Morgan Stanley'ye (MS) göre, yatırımcılar, diğer birçok teknolojiden farklı olarak, kendi kendini süren araçlarda ana akım benimsemeleri olarak “beklentileri geri çevirmeli”, birçok karmaşık ve gelişen engelleri aşmaya bağlı.
Barron's tarafından bildirilen bir araştırma notunda, MS analistleri Adam Jonas ve Brian Nowak, 2030 yılına kadar tüm sürüş millerinin sadece% 1'inin gerçekçi bir şekilde “tamamen özerk” bir şekilde seyahat edeceğini tahmin ediyorlar. Analistler, bu tahmin edilen seviyenin, Sektör tarafından 5. Seviye, borsaların şu an talep ettiklerinin çok altındadır ve beklentilerinde “bir ila yirmi yıl daha agresif olan” yatırımcılarla sık sık karşılaştıklarını da sözlerine ekledi.
Jonas ve Nowak, bu yatırımcıların genellikle otonom sürüş teknolojisini çevreleyen yasal ve etik kaygıları dikkate almadığını, bu hafta başlarında haberlerin vurguladığı zorlukların kendi kendini süren bir Uber arabası tarafından öldürüldüğünü söyledi. Analistler, Pazartesi günkü olayda, otonom araçların (AV) başka bir teknoloji gibi olmadığını ve akıllı telefonun benimsenmesi ile karşılaştırılamayacağını hatırlatmalı.
Jonas ve Nowak, yatırımcılara “2030 yılına kadar dünya çapında seyahat edilen millerin% 1 Seviye 5 özerk penetrasyonunun çok güçlü bir sayı olacağına inanıyoruz” dedi. “Bu pozisyonu, sorunun zorluklarına (sürüş senaryolarının% 1'ini veya son% 0.001'ini geçen), test edilmemiş yasal emsallere ve düzenleyici ve sosyal güçlerin süreç üzerinde bir miktar etki yapma potansiyeline izin vermek için alıyoruz. Yollarımızdaki can kaybına ve ciddi yaralanmaya yönelik aciliyete rağmen (ABD'de> 100 ölüm / gün ve WHO'ya göre küresel olarak günde 3.500 ölüm ve ölüm), AV evlat edinme ve akıllı telefon edinme oranları arasındaki karşılaştırmaların uygun."
Karmaşık Engellerle Karşı Karşıya
Analistler, tamamen işlevsel oldukları anda piyasaya sürülebilen diğer teknolojilerin aksine, analistler AV'lerin çok daha karmaşık engellerle karşı karşıya olduklarını belirtti. AV'lerin benimsenmesini yavaşlatmakla tehdit eden yasal ve etik zorlukların, kendi kendine giden otomobil üreticilerinin üstesinden gelmesi neredeyse imkansız.

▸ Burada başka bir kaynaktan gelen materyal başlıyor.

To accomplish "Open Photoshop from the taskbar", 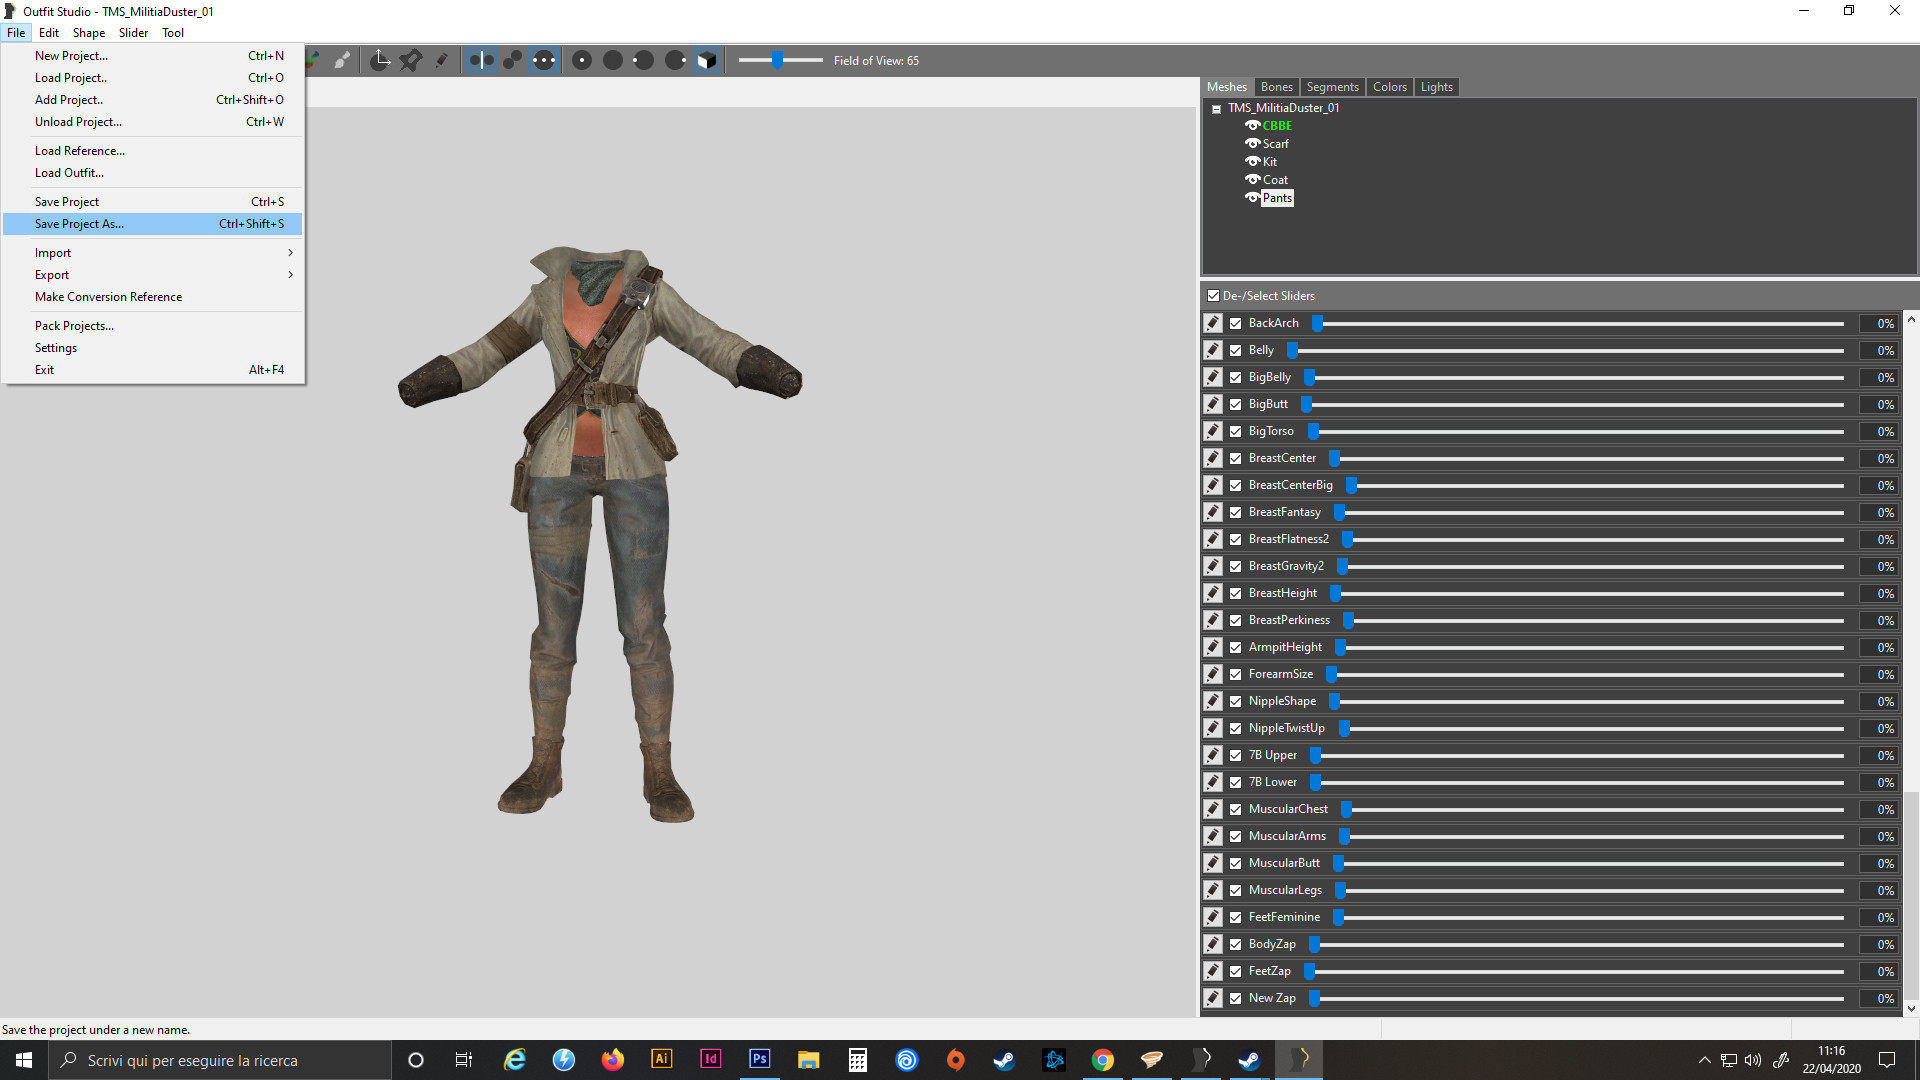I will (x=759, y=1059).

“Ahlakı modelleyemeyeceğinize inanıyoruz” dedi. “Yatırımcılara ve şirket yönetimine sık sık, tamamen özerk araçları çevreleyen ahlaki, etik, yasal ve düzenleyici çerçevelerde çalışma varsayımı olup olmadığını soruyoruz. Şimdiye kadar aldığımız en yaygın cevap şu satırlarda: “Açıkça değil. Zaman içinde kendini halledeceğini varsayıyoruz. ”Etik ve ahlak konularını modellemenin mümkün olmadığını biliyoruz. Sadece bu boşluğun pazarın benimsenmesi denkleminde eksik olan önemli bir parçayı temsil ettiğini belirtiyoruz. ”
Jonas ve Nowak ayrıca AV'lerin diğer teknolojik atılımlardan farklı olduğu konusunda onları uyardı, çünkü bunları test etmek için genel halktan onay almak daha zor.

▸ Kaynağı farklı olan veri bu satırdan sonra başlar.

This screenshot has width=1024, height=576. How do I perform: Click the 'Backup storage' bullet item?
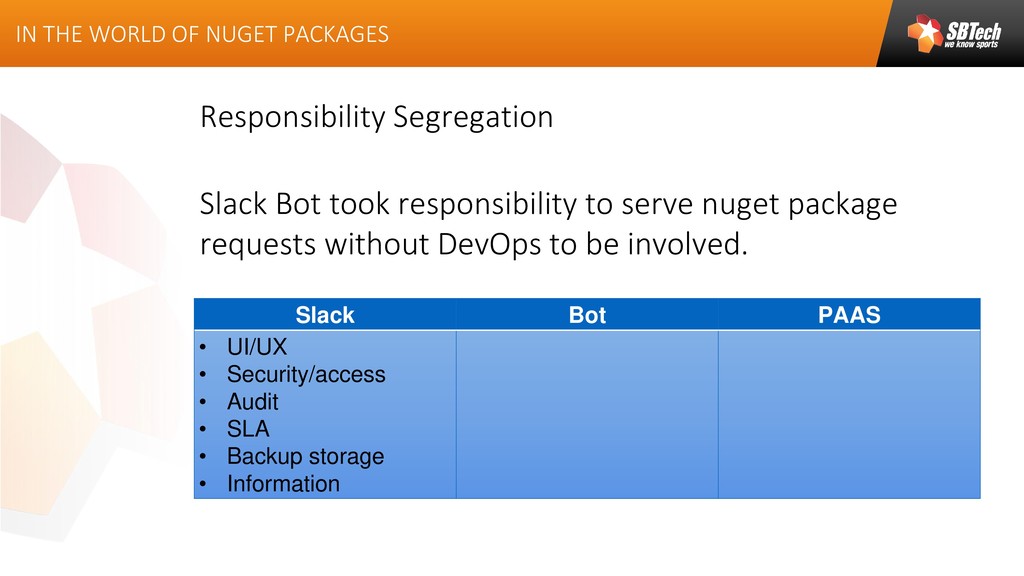(x=305, y=456)
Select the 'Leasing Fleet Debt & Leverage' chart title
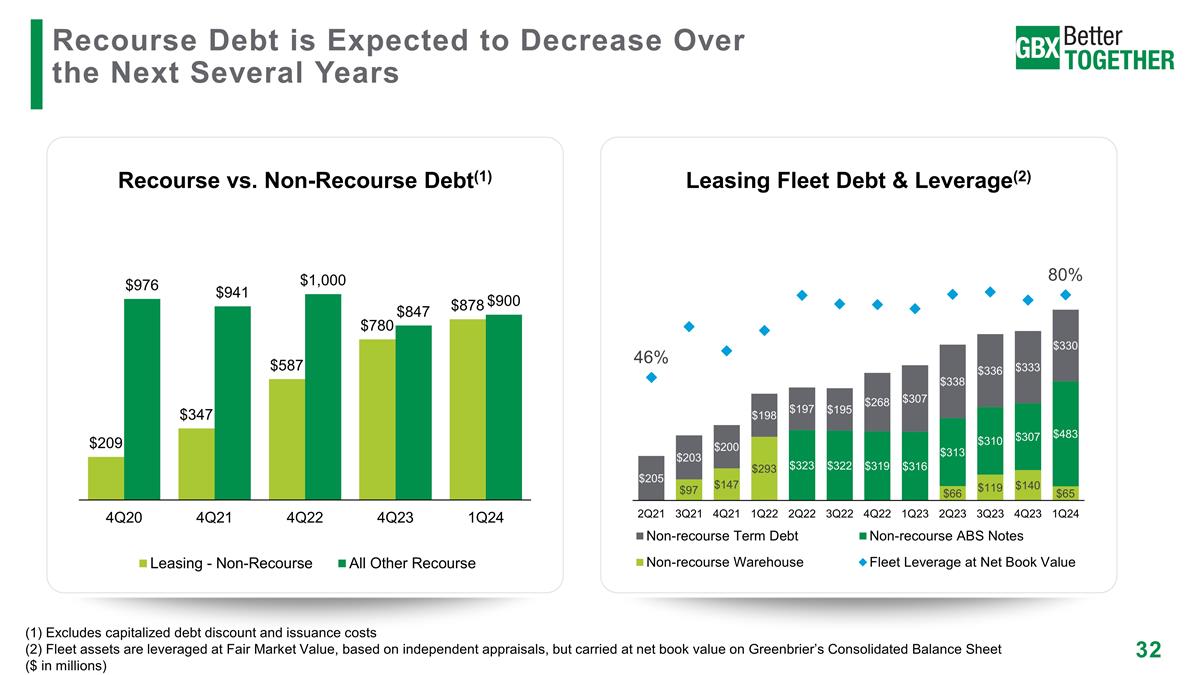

“İleri bir kanser veya diyabet ilacı için tıbbi bir araştırmaya katılan bireyler genellikle ciddi yan etki veya ölüm riskini kabul etmeye istekli olur ve bu araştırmaya katılmaya açıkça izin vermişlerdir; ancak, kaldırımda yürüyen farkında olmayan bir yaya aynı şekilde özerk bir duruşmaya katılmayı tercih etmiyor ”diye yazdı.
Navigant Research'e göre, otomatik sürüş sistemleri geliştiren şirketler arasındaki liderler General Motors (GM), Alfabe (GOOG) Waymo, Daimler AG (DDAIF) ve Bosch ortaklığı, Ford Motor Company (F) ve Volkswagen Grubu (VLKAY). Tesla Motors (TSLA) 19. sırada yer aldı.